Tesla last week outlined some of the details that distinguish its heat pump system that’s now included throughout its vehicle lineup.
The electric vehicle maker claims that its design performs well in very cold weather, where other heat pumps fall short.
Depending on the exact situation, Tesla claims, its cars might be using as little as a quarter of the energy with the heat pump system than without, to keep the cabin warm. Overall, it can result in up to 20% less energy consumed during cold-weather travel, Tesla says—although it’s unclear if this is specifically referring to the energy consumed in the cabin.
Tesla is by no means the only automaker to find that heat pumps remedy EV cold-weather range loss. It resisted the technology years ago.
Prior to the heat pump, Tesla did have a strategy for using waste heat from the motor and power electronics to help warm the battery, and it claimed boosted cold-weather range without the additional complexity of a heat pump. But the company changed its mind with the heat pump that made its debut in the Model Y.
The answer appears to be that it found a way to make the addition less complex. It designed a so-called super manifold that combines all the refrigerant channels and coolant channels that might otherwise be separate components. As it explains in this video, rather than redesigning the coolant loop, Tesla integrated the heat pump with an “octovalve” that turns to a different position depending on the mode of operation.
How heat pumps work
The Tesla video tips that heat pumps are a bit like building air conditioners, carrying heat from a cooler environment (inside) to a warmer environment (outside), only the opposite.

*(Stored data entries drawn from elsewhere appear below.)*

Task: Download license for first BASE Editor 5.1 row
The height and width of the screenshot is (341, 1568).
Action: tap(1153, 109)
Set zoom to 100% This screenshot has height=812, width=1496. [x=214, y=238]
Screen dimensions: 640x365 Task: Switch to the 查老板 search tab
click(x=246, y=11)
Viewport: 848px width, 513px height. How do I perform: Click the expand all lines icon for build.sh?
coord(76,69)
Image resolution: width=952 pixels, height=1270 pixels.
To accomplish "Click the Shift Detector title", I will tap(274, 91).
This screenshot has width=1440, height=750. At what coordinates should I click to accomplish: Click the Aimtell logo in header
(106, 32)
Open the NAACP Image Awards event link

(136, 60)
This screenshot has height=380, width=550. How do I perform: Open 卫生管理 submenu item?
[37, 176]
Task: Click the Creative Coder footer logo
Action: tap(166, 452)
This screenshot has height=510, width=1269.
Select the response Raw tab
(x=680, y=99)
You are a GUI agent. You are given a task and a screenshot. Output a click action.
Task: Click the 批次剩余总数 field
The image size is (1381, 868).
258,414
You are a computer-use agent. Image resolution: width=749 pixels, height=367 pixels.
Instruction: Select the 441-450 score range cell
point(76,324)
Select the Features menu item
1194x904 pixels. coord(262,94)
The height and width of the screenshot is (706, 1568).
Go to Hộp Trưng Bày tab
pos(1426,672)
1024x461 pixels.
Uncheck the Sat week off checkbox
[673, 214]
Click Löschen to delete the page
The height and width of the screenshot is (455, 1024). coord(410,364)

Unlike internal-combustion vehicles, EVs have no engine spewing out waste heat that can be used to heat the cabin. Resistive heating, like that used for space heaters, toasters, or hair dryers, takes a lot of energy away from range.
Heat pumps move heat around rather than generate it, and the physics can sound almost magical: A carefully chosen gas—a refrigerant—removes heat from its surroundings when it’s compressed into a gas and then releases heat when it condenses back to a liquid.
Heat pumps are one of the keys to help reduce EV cold-weather range loss because of that energy calculation. On an energy-in, energy-out basis, according to Bosch, one of the makers of heat pumps, a heat pump drawing 1 kw will generate the heat equivalent of between 2 and 3 kw. Mahle, another supplier, says its heat pump can recover 20% of cold-weather range loss.
There are some caveats to this. Heat pumps involve a lot of added cost and complexity; they can generate some noise that interrupts the silent EV experience; and they often don’t provide the quick results that resistive heating does. So owners might only see the payoff in efficiency over longer road trips—when they’ll help boost range and make it easier to reach the next charger without sacrificing cabin comfort.
Necessary piece for avoiding winter doldrums
Increasingly, companies are concluding that it’s worth the tradeoffs. General Motors, for instance, has emphasized that real-world advantage is behind why it’s decided to include heat pumps in all upcoming GM EVs.
There are new ways to configure the system, specifically for cold-weather gains. Rivian is in the process of redesigning its thermal system to include a heat pump, and in the latest heat pump for Hyundai and Kia models, heat scavenged from an array of drive components helps nudge the liquid refrigerant back to a gas, reducing its load and boosting the energy payoff.
Systems that have a heat pump combine it with resistive heating, for quick defogging/defrosting of the windshield and rapid cabin heat as it’s needed, then it passes the baton when it can to the heat pump. As the schematic for the system in the Toyota Prius Prime underscores, they can get very complex.
This isn’t the first sighting of Tesla’s heat-pump design. In 2020, manufacturing expert Sandy Munro, of Munro & Associates, known for his teardown insights, posted a video about the new component.
Tesla’s own design hasn’t been completely trouble-free, either. The company has to remedy an issue with an improperly operating heat-pump valve, leading to depletion of refrigerant in the system and, potentially, some fogged-up windows. This Tesla heat-pump recall campaign, affecting nearly 27,000 vehicles from the 2020 through 2022 model years, was remedied with an over-the-air update.